Sdemanializzazione Porto Vecchio, Rossetti: «Bravo Russo, TLT 'canea urlante'»

Intervento su Facebook dell'ex europarlamentare Giorgio Rossetti, presente stamattina alla conferenza stampa al Caffè San Marco, facendo inoltre un intervento molto contestato dai componenti del TLT

«Francesco Russo ha fatto un colpo di cui Trieste dovrà essergli grata per molti anni: con l'accordo del Governo, è riuscito a far approvare un emendamento alla legge di Stabilità che sdemanializza il Porto Vecchio». Sono queste le parole d'esordio del post che Giorgio Rossetti dedicata alla vicenda dalla sdemanializzazione del Porto Vecchio sul suo profilo facebook

Nella conferenza stampa di stamattina l'ex euro parlamentare triestino era presente ed ha fatto un intervento contestatissimo da parte dei militanti del TLT.

«Questo significa - continua Rossetti che la gestione di quell'area attualmente in totale degrado passa ora ai poteri locali.
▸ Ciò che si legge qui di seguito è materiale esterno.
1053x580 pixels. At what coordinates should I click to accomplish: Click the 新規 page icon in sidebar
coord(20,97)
Certo, resta il vincolo del regime di punto franco, ma quello com'è noto può essere trasferito ad altra area.
Tocca ora al Comune, alla Regione e per alcuni aspetti all'Autorità portuale decidere cosa fare di quell'enorme spazio, come utilizzarlo, come integrarlo pienamente nel tessuto urbano. Un'opera che richiederà visione di lungo periodo, grande progettualità, impegno per creare le condizioni affinché imprese pubbliche e private vedano l'interesse ad investire. Ma se fino a ieri questo era un discorso teorico, un esercizio speculativo fine a se stesso, da oggi diventa tema all'ordine del giorno di chi regge le sorti della città, su cui potrà misurare la propria "nobilitate". Un'occasione straordinaria, una sfida bellissima».
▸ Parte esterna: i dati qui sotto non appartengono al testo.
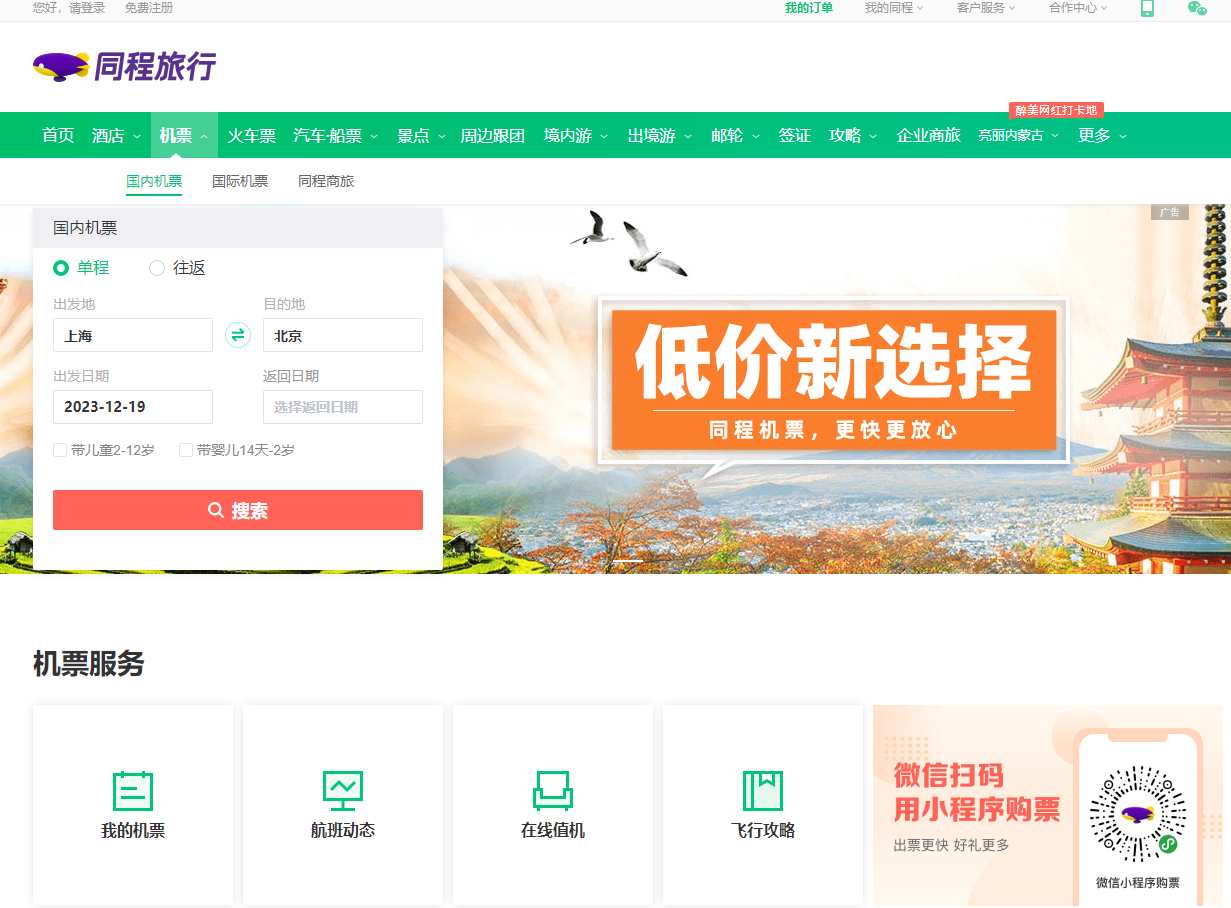1231x908 pixels.
Task: Click the 航班动态 flight status icon
Action: coord(343,790)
«Bravo Francesco - continua il post - , hai fatto bene il tuo lavoro, con tenacia ed intelligenza.E francamente la canea urlante che stamattina ha cercato di impedirti di parlare nella tua puntale conferenza stampa non te la meritavi. Anche dal loro punto di vista il fatto che l'area del Porto Vecchio passi dal demanio statale alla responsabilità delle autorità locali avrebbe dovuto rappresentare un passo importante. E invece no, visto che non si riconosce la sovranità italiana, nemmeno quando lo stato rinuncia ad una sua prerogativa a favore del potere locale va bene»

«Se le presunte argomentazioni giuridiche dei leader  - conclude Rossetti - sono risultate patetiche nella loro inconsistenza, la natura becera del movimento è emersa nelle intemperanze, negli ululati con i quali si è cercato di interdire qualsiasi ragionamento, e persino di lasciare parlare colui che aveva organizzato la conferenza stampa. Neanche un portuale, uno cioè che in porto ci lavora, ha potuto dire la sua. Un'atmosfera inquietante, da "boia chi molla". Ma per fortuna talmente minoritaria in città da ridursi a venire alle manifestazioni di altri per dare un segnale di esistenza. E anche in questo caso, bravo Francesco a non farsi intimorire».